Monday, April 27, 2020

COVID Cockatoo

For science and physical education today we took a very long walk and made some more observations in our field guides. Beyond "The Loop," our walking options jump from manageable to very, very long, so that was the length of today's walk. But we needed something new and seeing anything beyond our little block was so exciting for the kids that they hardly complained about their legs getting tired.


That doesn't mean there wasn't every any complaining; there was just hardly any complaining.


We found some interesting plants like lyeleaf sage and moss phlox we also saw a patch of buttercups. Miriam made a buttercup ring for Zoë, which Zoë was thrilled about.


On our way back to our neighbourhood when Sister S.—the nursery music leader—rushed out of her house, which we happened to be resting in front of after having walked up an incredibly long and steep hill. "I had to come out to say hello to my little Alexander!" she crooned from across her lawn. "Hello, Alex! Hello!"

We chatted a bit together...and by chatted I mean that we basically yelled at each other from a healthy distance apart...for a little while and then her neighbour stopped by to join us, making a little social triangle (with a perimeter of at least 18 feet).

"Are you new in the neighbourhood?" Sister S's neighbour asked.

"Oh, they live the next street over, but I know them from church."

"The next street over?!" the neighbour gasped. "That's quite the walk. And you came up that big hill!?"

"We needed a diversion this afternoon," I said with a laugh.

"Then follow me!" she said. "I know someone else who needs some diversion as well!"

========

**TASKS TO PERFORM**.
A) Reproduce word for word the part of the COVID Cockatoo post starting at "We found some" and ending at "S's neighbour asked.".
B) Continue the blog post about the family's long neighborhood walk from the point where it stops.

========

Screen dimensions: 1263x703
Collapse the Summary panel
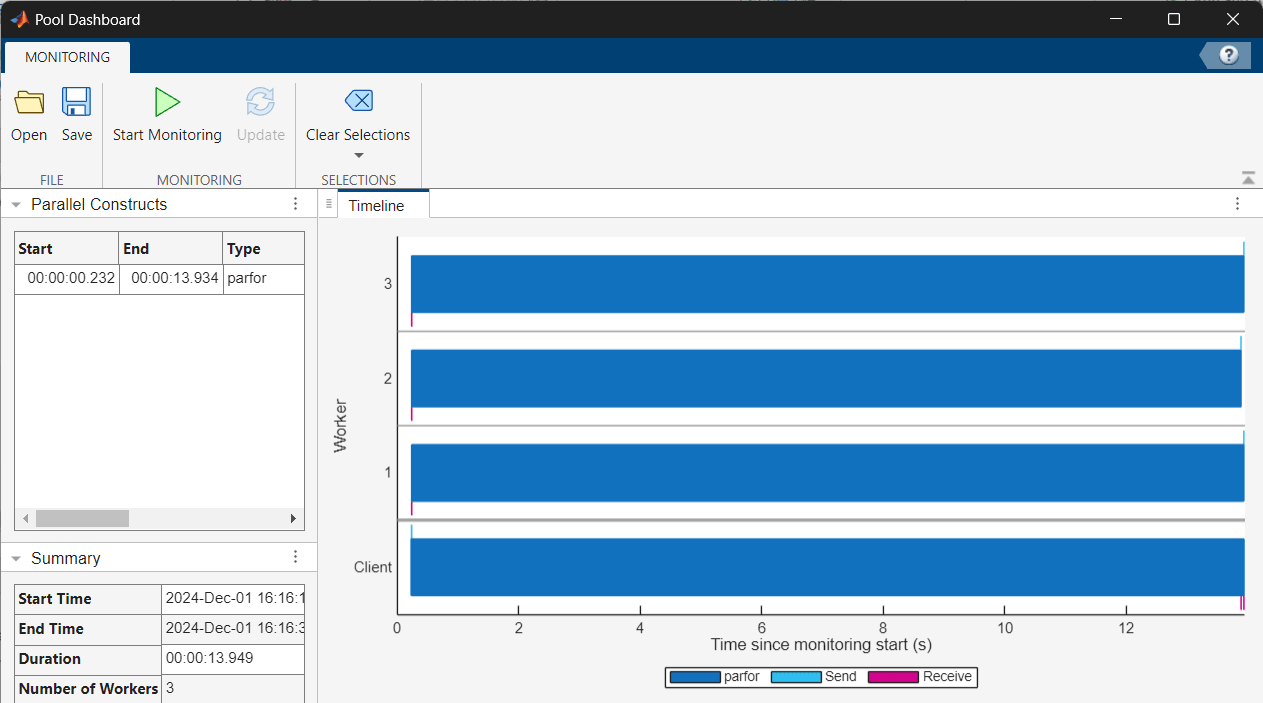(15, 557)
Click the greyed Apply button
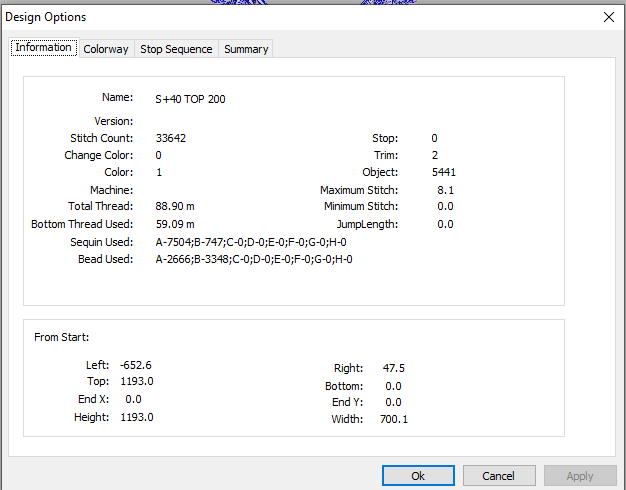The height and width of the screenshot is (490, 626). (x=580, y=476)
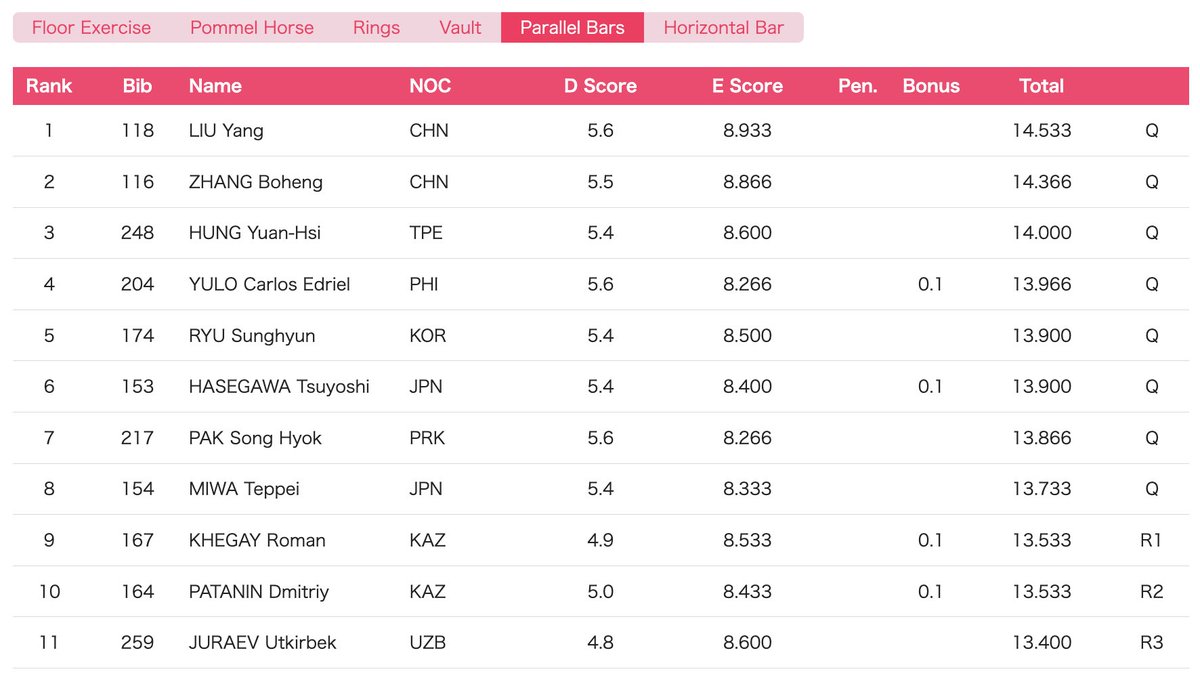Click the active Parallel Bars tab
The width and height of the screenshot is (1200, 680).
pos(572,28)
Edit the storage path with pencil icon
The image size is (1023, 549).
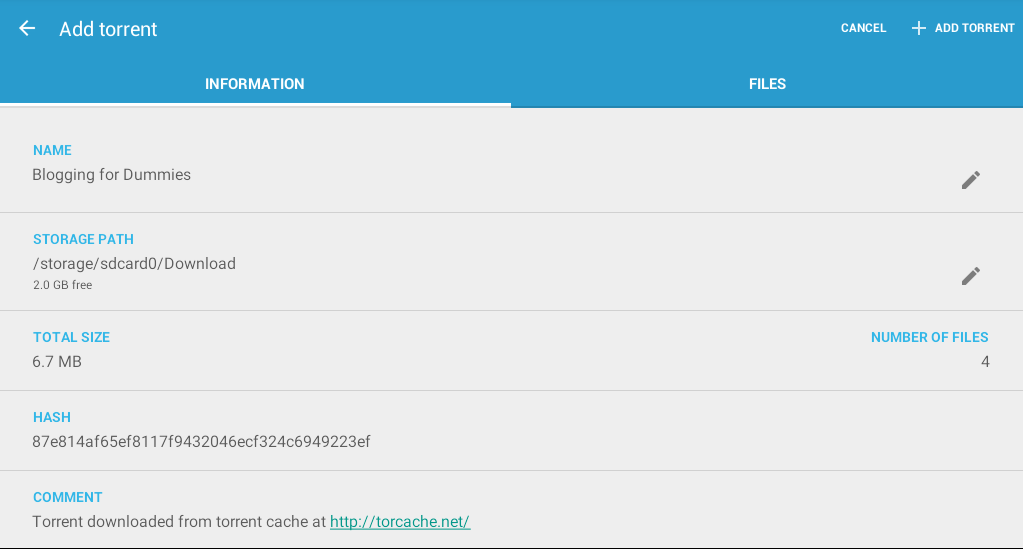point(971,275)
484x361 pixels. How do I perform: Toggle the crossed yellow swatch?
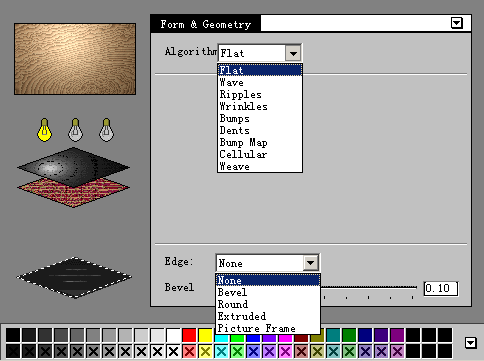coord(205,351)
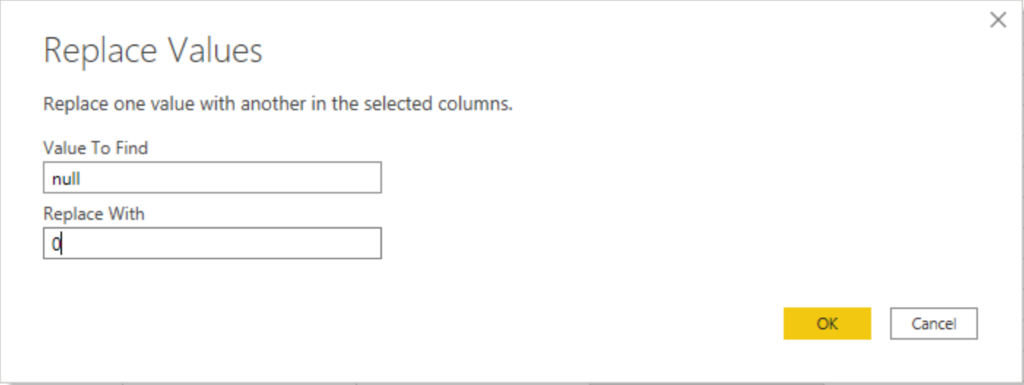1024x385 pixels.
Task: Dismiss dialog using the Cancel button
Action: (933, 324)
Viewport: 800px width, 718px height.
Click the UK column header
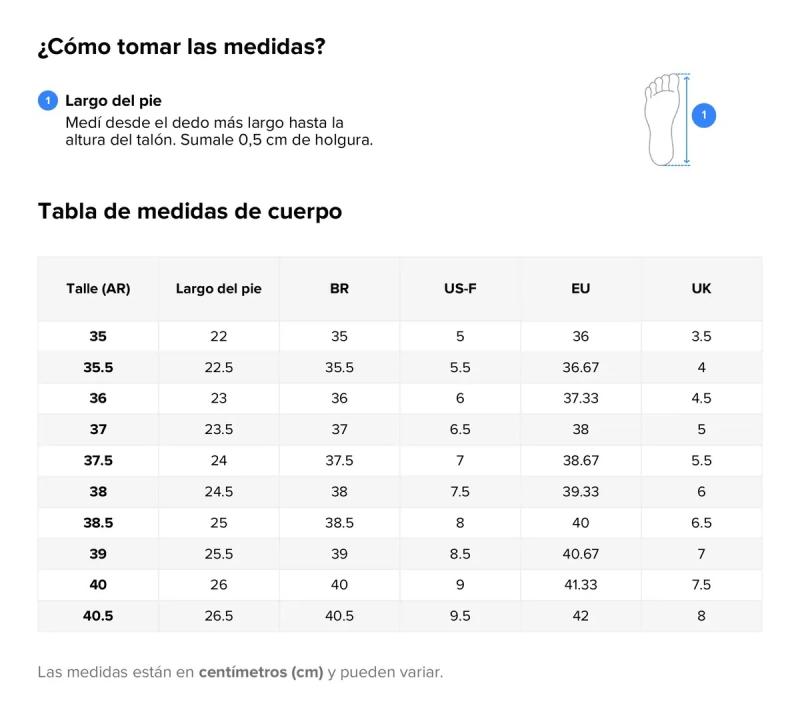click(x=701, y=289)
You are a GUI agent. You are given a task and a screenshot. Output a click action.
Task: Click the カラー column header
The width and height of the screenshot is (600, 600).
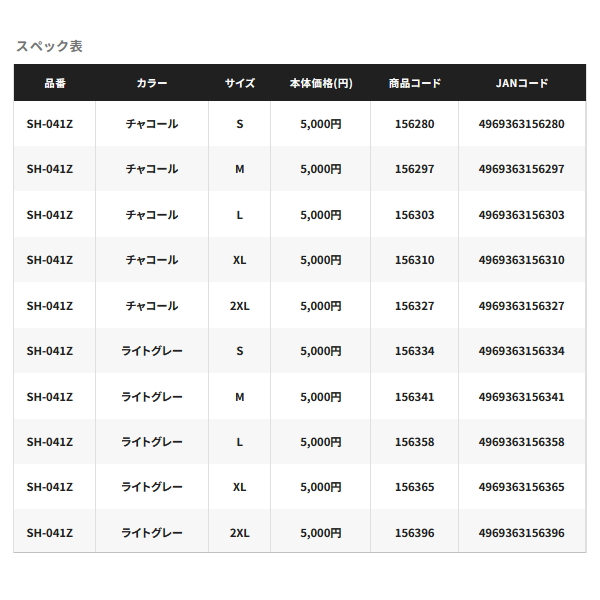tap(152, 84)
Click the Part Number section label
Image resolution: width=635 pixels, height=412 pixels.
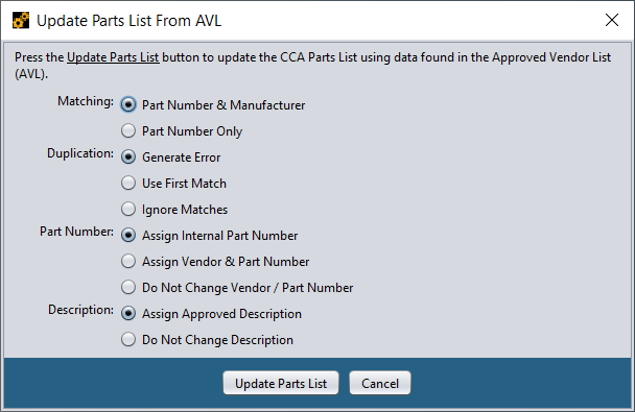77,231
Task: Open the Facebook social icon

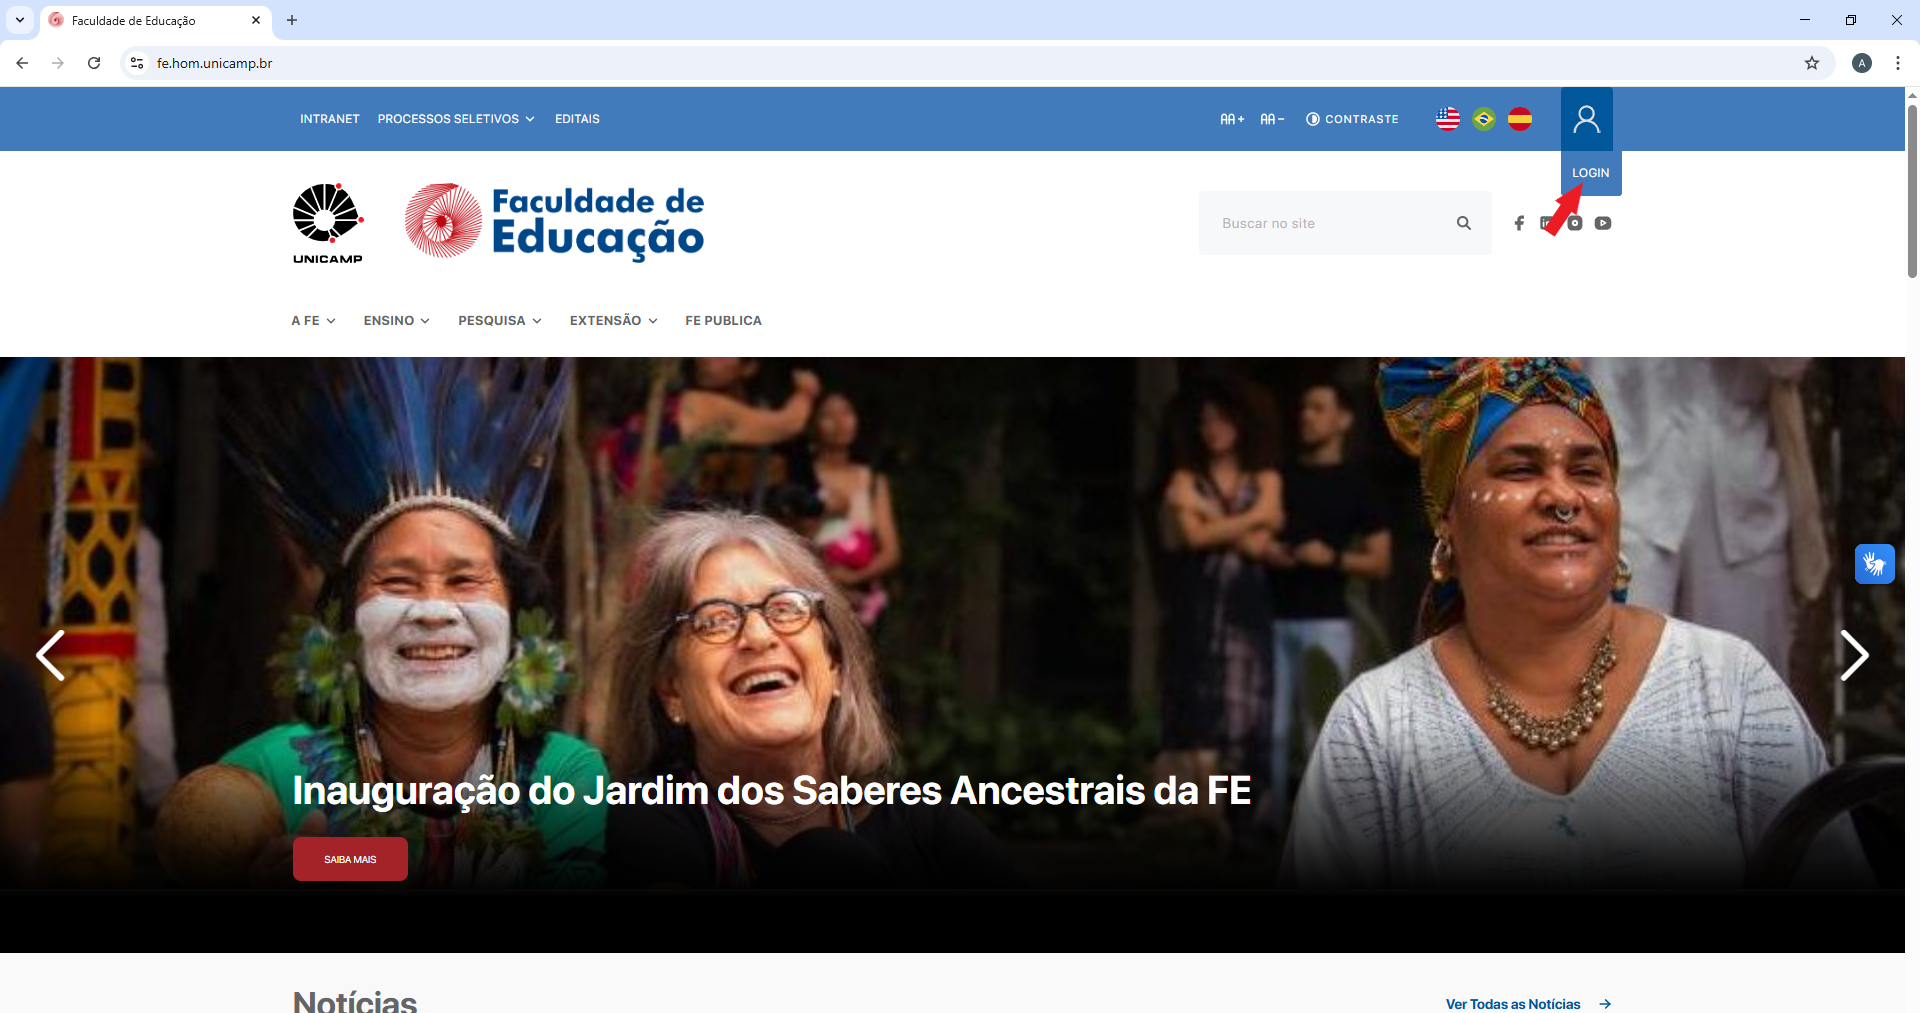Action: [x=1519, y=223]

========

**REPLIES**.
A)
We found some interesting plants like lyeleaf sage and moss phlox we also saw a patch of buttercups. Miriam made a buttercup ring for Zoë, which Zoë was thrilled about.


On our way back to our neighbourhood when Sister S.—the nursery music leader—rushed out of her house, which we happened to be resting in front of after having walked up an incredibly long and steep hill. "I had to come out to say hello to my little Alexander!" she crooned from across her lawn. "Hello, Alex! Hello!"

We chatted a bit together...and by chatted I mean that we basically yelled at each other from a healthy distance apart...for a little while and then her neighbour stopped by to join us, making a little social triangle (with a perimeter of at least 18 feet).

"Are you new in the neighbourhood?" Sister S's neighbour asked.

B)
So we followed her down the road to her house. She popped inside and brought out a cockatoo who really was in need of diversion.

"Hello! Hello! Hello! Hello! Hello!" the cockatoo greeted us.

This sweet neighbour showed off her bird's little tricks and then invited the children to break the 6-feet apart rule* for a quick little minute to stroke its feathers. I didn't get a picture of Alexander, but he was in heaven. The cockatoo is used to having ever so many more visitors than she's been getting recently and her pleas for attention have been driving her owner a little crazy.

* Social distancing is hard even when you're trying to be 100% committed to such a thing. But surely half a minute of closeness in the fresh air won't be our undoing!!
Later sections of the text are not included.